* _Trecho do documento_:
##############################
O prefeito apontou vício formal de iniciativa, por tratar-se de matéria que atribui funções a órgãos da administração pública e gera despesas, sem apontar fonte de custeio.
Segundo ele, a norma violaria os princípios da separação dos poderes e da reserva de iniciativa do Executivo, além de conceder benefícios fiscais sem a devida análise de impacto financeiro, o que afrontaria o art. 113 do ADCT - Ato das Disposições Constitucionais Transitórias da CF.
O pedido liminar para suspensão imediata da norma foi indeferido. Em defesa, o presidente da Câmara Municipal alegou que, apesar de pareceres jurídicos apontarem vício de iniciativa, o projeto foi mantido pelo plenário legislativo, mesmo após veto do Executivo.
O parecer da Procuradoria Geral de Justiça foi pela procedência parcial da ação, para declarar inconstitucionais apenas os artigos que impõem atribuições ao Executivo e instituem incentivo fiscal.
Ingerência indevida e falta de estudo orçamentário
A relatora, desembargadora Márcia Dalla Déa Barone, destacou que, conforme o entendimento consolidado pelo STF no Tema 917, é válida a iniciativa parlamentar para leis que instituam políticas públicas e eventualmente gerem despesas, desde que não interfiram na estrutura ou nas atribuições dos órgãos do Poder Executivo.
Contudo, o artigo 4º da lei impugnada atribuía às Secretarias Municipais da Saúde e da Educação a responsabilidade por elaborar diretrizes, promover campanhas e fomentar pesquisas sobre o programa, o que foi considerado ingerência indevida na organização da administração pública.
A relatora fundamentou a inconstitucionalidade desse dispositivo com base nos arts. 5º e 47, incisos II e XIX, alínea "a", da Constituição do estado de São Paulo, que asseguram ao chefe do Executivo a competência exclusiva para definir a estrutura e o funcionamento da administração.
Em relação ao artigo 5º, que institui incentivo fiscal a centros de equitação participantes do programa, a magistrada apontou violação ao art. 113 do ADCT da CF, que exige a apresentação de estimativa do impacto orçamentário e financeiro em proposições que impliquem renúncia de receita, exigência considerada obrigatória também para os municípios.
##############################
* _Linhas listadas_:
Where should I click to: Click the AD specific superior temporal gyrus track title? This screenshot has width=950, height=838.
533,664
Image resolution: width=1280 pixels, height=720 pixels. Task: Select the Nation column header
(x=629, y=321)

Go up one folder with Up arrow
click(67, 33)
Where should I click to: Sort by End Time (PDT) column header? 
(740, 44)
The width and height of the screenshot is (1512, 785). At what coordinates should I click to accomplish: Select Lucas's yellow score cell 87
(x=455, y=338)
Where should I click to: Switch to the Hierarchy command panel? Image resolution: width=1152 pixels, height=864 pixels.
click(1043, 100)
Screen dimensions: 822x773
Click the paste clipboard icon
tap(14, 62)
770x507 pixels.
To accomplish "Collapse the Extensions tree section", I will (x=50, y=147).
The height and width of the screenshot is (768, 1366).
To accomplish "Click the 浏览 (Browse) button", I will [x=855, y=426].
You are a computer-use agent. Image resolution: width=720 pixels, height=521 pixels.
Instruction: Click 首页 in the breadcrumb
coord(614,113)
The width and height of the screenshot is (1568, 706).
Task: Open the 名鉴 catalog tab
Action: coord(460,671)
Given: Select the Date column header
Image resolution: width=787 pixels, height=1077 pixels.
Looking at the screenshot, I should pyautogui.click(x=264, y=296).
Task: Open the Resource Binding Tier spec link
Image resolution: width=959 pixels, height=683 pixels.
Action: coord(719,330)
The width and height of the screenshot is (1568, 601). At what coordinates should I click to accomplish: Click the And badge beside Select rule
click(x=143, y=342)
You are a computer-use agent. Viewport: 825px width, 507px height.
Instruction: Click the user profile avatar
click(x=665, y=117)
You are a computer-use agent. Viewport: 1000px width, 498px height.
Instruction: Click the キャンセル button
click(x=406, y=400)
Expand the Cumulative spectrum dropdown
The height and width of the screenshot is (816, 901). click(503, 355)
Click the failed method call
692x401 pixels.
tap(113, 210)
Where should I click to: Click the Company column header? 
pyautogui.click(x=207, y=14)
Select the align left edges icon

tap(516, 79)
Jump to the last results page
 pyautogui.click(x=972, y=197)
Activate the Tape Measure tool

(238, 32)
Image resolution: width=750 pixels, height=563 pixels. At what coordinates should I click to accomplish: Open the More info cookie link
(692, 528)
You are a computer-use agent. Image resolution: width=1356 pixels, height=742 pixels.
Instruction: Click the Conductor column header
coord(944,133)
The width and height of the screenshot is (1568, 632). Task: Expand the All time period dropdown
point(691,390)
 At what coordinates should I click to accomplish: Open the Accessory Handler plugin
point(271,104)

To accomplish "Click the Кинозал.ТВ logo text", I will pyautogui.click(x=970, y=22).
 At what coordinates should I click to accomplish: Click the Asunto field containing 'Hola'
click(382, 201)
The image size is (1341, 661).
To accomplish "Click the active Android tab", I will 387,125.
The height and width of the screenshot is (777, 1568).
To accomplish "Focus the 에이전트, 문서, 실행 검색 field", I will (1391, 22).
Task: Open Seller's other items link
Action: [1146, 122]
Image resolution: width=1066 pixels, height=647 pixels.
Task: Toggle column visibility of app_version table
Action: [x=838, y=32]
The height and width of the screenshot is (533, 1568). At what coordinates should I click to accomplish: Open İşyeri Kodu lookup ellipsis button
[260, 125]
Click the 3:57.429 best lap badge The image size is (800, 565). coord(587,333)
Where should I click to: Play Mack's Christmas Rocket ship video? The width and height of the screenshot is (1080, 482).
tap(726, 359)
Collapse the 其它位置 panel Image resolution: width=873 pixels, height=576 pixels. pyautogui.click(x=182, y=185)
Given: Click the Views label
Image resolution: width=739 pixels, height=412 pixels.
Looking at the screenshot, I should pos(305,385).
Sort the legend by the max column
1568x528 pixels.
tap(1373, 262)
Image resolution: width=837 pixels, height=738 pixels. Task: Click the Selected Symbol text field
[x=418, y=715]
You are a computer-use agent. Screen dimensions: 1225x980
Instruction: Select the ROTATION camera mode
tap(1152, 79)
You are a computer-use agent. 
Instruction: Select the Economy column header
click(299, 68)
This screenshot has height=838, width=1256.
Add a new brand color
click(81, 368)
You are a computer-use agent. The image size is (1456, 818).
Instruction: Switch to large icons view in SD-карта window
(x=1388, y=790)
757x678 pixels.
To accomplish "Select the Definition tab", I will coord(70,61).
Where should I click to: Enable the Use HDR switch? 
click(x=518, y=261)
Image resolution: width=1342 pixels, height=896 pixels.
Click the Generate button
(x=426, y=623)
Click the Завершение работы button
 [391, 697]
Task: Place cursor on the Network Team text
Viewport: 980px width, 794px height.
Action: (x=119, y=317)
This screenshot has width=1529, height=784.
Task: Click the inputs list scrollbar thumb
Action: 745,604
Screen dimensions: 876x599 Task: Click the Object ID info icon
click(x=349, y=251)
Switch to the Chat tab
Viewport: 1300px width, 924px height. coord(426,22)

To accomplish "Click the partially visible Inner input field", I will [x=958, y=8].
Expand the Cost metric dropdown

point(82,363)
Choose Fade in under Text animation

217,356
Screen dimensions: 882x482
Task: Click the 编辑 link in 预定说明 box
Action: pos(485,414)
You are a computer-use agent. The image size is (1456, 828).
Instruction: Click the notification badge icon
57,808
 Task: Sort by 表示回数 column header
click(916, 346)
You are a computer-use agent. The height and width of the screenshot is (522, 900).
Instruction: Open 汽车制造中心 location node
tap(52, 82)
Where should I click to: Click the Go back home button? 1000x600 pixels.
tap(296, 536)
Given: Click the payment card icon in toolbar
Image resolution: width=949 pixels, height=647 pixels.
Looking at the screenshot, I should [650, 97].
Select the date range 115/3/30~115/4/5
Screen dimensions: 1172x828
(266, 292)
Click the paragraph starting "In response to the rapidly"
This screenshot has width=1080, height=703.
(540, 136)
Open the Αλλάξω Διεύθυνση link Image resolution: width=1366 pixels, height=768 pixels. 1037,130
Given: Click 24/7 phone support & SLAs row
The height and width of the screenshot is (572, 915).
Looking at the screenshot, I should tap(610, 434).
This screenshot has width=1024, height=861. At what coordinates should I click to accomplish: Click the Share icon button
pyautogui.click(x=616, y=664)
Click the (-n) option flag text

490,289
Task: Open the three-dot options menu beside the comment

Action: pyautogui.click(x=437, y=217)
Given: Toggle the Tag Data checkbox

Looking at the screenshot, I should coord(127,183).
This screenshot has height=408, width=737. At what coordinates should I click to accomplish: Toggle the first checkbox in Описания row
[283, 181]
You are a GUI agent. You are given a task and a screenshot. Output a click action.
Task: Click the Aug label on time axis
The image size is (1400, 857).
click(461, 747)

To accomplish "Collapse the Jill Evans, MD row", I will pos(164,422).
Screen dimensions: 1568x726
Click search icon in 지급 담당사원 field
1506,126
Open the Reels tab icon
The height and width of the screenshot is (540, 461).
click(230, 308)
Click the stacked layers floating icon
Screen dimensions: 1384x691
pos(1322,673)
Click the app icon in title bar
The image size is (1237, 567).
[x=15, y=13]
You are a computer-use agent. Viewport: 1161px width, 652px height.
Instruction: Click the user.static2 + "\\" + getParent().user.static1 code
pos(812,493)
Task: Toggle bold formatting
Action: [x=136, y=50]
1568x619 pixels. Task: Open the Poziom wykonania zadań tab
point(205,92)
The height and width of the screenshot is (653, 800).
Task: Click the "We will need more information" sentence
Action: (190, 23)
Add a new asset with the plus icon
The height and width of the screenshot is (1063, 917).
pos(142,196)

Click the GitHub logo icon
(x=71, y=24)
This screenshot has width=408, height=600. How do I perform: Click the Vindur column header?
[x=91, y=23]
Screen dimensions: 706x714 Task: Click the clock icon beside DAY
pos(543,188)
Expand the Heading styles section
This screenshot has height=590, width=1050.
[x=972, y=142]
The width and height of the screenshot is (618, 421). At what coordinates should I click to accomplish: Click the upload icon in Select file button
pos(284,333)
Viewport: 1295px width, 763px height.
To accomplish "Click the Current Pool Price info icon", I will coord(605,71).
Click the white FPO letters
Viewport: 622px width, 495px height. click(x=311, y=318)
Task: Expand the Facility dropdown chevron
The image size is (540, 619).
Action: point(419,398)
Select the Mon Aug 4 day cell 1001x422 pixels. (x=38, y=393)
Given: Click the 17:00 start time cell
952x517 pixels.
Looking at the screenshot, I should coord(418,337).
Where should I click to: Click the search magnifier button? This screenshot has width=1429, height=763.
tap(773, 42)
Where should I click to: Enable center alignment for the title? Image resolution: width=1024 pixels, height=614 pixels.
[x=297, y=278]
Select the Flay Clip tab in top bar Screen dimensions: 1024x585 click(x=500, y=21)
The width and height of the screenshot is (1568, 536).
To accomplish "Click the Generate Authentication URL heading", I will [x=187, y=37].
##############################
* _Tarefa atribuída A_: Reproduza o trecho começando em "O pedido liminar" e indo até "do Poder Executivo.".
* _Tarefa atribuída B_: No trecho, por que a relatora considerou inconstitucional o artigo 4º da lei? Responda em uma a três frases.
Use somente o trecho como base.

* _Resposta da tarefa A_:
O pedido liminar para suspensão imediata da norma foi indeferido. Em defesa, o presidente da Câmara Municipal alegou que, apesar de pareceres jurídicos apontarem vício de iniciativa, o projeto foi mantido pelo plenário legislativo, mesmo após veto do Executivo.
O parecer da Procuradoria Geral de Justiça foi pela procedência parcial da ação, para declarar inconstitucionais apenas os artigos que impõem atribuições ao Executivo e instituem incentivo fiscal.
Ingerência indevida e falta de estudo orçamentário
A relatora, desembargadora Márcia Dalla Déa Barone, destacou que, conforme o entendimento consolidado pelo STF no Tema 917, é válida a iniciativa parlamentar para leis que instituam políticas públicas e eventualmente gerem despesas, desde que não interfiram na estrutura ou nas atribuições dos órgãos do Poder Executivo.

* _Resposta da tarefa B_: O artigo 4º atribuía às Secretarias Municipais da Saúde e da Educação a responsabilidade por elaborar diretrizes, promover campanhas e fomentar pesquisas sobre o programa, o que foi considerado ingerência indevida na organização da administração pública. A relatora se baseou nos arts. 5º e 47, incisos II e XIX, alínea "a", da Constituição do estado de São Paulo, que asseguram ao chefe do Executivo a competência exclusiva para definir a estrutura e o funcionamento da administração.